The Japanese were ambivalent toward The Mikado for many years. Some Japanese critics saw the depiction of the title character as a disrespectful representation of the revered Meiji Emperor; Japanese theatre was prohibited from depicting the emperor on stage. Japanese Prince Komatsu Akihito, who saw an 1886 production in London, took no offence. When Prince Fushimi Sadanaru made a state visit in 1907, the British government banned performances of The Mikado from London for six weeks, fearing that the play might offend him – a manoeuvre that backfired when the prince complained that he had hoped to see The Mikado during his stay. A Japanese journalist covering the prince's stay attended a proscribed performance and confessed himself "deeply and pleasingly disappointed." Expecting "real insults" to his country, he had found only "bright music and much fun."

After World War II, The Mikado was staged in Japan in a number of private performances. The first public production, given at three performances, was in 1946 in the Ernie Pyle Theatre in Tokyo, conducted by the pianist Jorge Bolet for the entertainment of American troops and Japanese audiences. The set and costumes were opulent, and the principal players were American, Canadian, and British, as were the women's chorus, but the male chorus, the female dancing chorus and the orchestra were Japanese. General Douglas MacArthur banned a large-scale professional 1947 Tokyo production by an all-Japanese cast, but other productions have occurred in Japan. For example, the opera was performed at the Ernie Pyle Theatre in Tokyo in 1970, presented by the Eighth Army Special Service.

In 2001, the town of Chichibu (秩父), Japan, under the name of "Tokyo Theatre Company", produced an adaptation of The Mikado in Japanese. Locals believe that Chichibu was the town Gilbert had in mind when he named his setting "Titipu", but there is no contemporary evidence for this theory. Although the Hepburn system of transliteration (in which the name of the town appears as "Chichibu") is usually found today, it was very common in the 19th century to use the Nihon-shiki system, in which the name 秩父 appears as "Titibu". Thus, it is easy to surmise that "Titibu", found in the London press of 1884, became "Titipu" in the opera. Japanese researchers speculate that Gilbert may have heard of Chichibu silk, an important export in the 19th century. The town's Japanese-language adaptation of The Mikado has been revived several times throughout Japan and, in 2006, the Chichibu Mikado was performed at the International Gilbert and Sullivan Festival in England.

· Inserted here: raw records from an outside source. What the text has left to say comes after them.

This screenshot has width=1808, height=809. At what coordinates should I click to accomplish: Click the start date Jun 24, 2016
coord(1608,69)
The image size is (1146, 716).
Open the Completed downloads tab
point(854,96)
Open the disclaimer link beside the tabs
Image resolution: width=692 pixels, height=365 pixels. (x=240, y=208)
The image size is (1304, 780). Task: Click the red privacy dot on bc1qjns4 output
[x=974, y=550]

====Orientalism protests in the U.S.====
Since the 1990s, some productions of the opera in the United States have drawn criticism from some Asian-Americans as promoting "simplistic orientalist stereotypes". In 2014, after a production in Seattle, Washington, drew picketing and national attention to such criticism, the Gilbert biographer Andrew Crowther wrote that The Mikado "does not portray any of the characters as being 'racially inferior' or indeed fundamentally any different from British people. The point of the opera is to reflect British culture through the lens of an invented 'other', a fantasy Japan that has only the most superficial resemblance to reality." For example, the starting point for the plot of The Mikado is "an invented 'Japanese' law against flirting, which makes sense only as a reference to the sexual prudishness of British culture". Crowther noted, however, that production design and other features of traditionally staged productions of the opera often appear insensitive. "It should [be possible] to avoid such things ... with a little sensitivity." Some commentators dismissed the criticism as political correctness, but a public discussion of the issue in Seattle a month later drew a large crowd who nearly all agreed that, although works like The Mikado should not be abandoned in their traditional form, there should be "some kind of contextualizing apparatus to show that the producers and performers are at least thinking about the problems in the work".

In 2015 a planned production by the New York Gilbert and Sullivan Players was withdrawn after its publicity materials ignited a similar protest in the Asian-American blogosphere. A Tokyo-based writer who was sympathetic to Gilbert and Sullivan's original setting of the opera later commented: "While as a Japanese residing in Japan I am not offended by the production photos, it is not difficult to imagine how Asian-Americans found the racial cross-dressing unbearable, as it may have reminded them of painful incidents of discrimination that they face as a minority in America." The company redesigned its Mikado production and debuted the new concept in December 2016, receiving a warm review from The New York Times. Objections by Asian-American groups prompted Lamplighters Music Theatre of San Francisco to re-set their 2016 production of the opera in Renaissance-era Milan, eliminating all references to Japan. Reviewers felt that the change resolved the issue. Among other productions that have experimented with varying the original setting, a 2022 staging by Gilbert & Sullivan Austin, titled The McAdo, relocated the action to Scotland. A reviewer from CTX Live Theater praised the adaptation, writing that The Mikados "story is universalizing and could be set anywhere on the planet in any society".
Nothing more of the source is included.